SOURCE DATA:
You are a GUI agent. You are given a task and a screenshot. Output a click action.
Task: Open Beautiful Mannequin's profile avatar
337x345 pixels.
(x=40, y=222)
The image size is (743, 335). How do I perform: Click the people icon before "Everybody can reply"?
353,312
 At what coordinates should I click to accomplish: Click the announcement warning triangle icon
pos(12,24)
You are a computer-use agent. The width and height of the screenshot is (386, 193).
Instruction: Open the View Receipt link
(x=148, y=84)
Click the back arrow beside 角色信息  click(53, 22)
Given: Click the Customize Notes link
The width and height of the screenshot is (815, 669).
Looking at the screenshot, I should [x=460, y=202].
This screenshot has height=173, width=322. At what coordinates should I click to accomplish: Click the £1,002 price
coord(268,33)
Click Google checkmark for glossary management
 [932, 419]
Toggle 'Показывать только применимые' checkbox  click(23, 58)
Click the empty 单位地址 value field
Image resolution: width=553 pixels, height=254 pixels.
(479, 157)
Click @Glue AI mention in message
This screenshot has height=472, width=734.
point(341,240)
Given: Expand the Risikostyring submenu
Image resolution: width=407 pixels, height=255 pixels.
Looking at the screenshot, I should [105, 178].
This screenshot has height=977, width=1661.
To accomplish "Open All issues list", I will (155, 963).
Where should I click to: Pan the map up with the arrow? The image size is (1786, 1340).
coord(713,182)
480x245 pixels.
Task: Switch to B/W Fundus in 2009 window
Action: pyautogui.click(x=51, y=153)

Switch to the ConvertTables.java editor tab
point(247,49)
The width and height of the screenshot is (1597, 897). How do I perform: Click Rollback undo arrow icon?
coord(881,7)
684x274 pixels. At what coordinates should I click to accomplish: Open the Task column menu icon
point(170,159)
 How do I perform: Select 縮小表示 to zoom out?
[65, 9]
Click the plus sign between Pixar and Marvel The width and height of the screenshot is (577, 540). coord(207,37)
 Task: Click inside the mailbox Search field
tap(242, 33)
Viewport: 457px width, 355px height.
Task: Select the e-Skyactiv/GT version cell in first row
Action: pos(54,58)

WRITTEN INSTRUCTION: Reproduce the records verbatim, covering the stretch from the start of the records through the line containing "will (155, 963).".

OUTPUT FOR THIS TASK:
You are a GUI agent. You are given a task and a screenshot. Output a click action.
Task: Open Beautiful Mannequin's profile avatar
337x345 pixels.
(x=40, y=222)
The image size is (743, 335). How do I perform: Click the people icon before "Everybody can reply"?
353,312
 At what coordinates should I click to accomplish: Click the announcement warning triangle icon
pos(12,24)
You are a computer-use agent. The width and height of the screenshot is (386, 193).
Instruction: Open the View Receipt link
(x=148, y=84)
Click the back arrow beside 角色信息  click(53, 22)
Given: Click the Customize Notes link
The width and height of the screenshot is (815, 669).
Looking at the screenshot, I should [x=460, y=202].
This screenshot has height=173, width=322. At what coordinates should I click to accomplish: Click the £1,002 price
coord(268,33)
Click Google checkmark for glossary management
 [932, 419]
Toggle 'Показывать только применимые' checkbox  click(23, 58)
Click the empty 单位地址 value field
Image resolution: width=553 pixels, height=254 pixels.
(479, 157)
Click @Glue AI mention in message
This screenshot has height=472, width=734.
point(341,240)
Given: Expand the Risikostyring submenu
Image resolution: width=407 pixels, height=255 pixels.
Looking at the screenshot, I should [105, 178].
This screenshot has height=977, width=1661.
To accomplish "Open All issues list", I will (155, 963).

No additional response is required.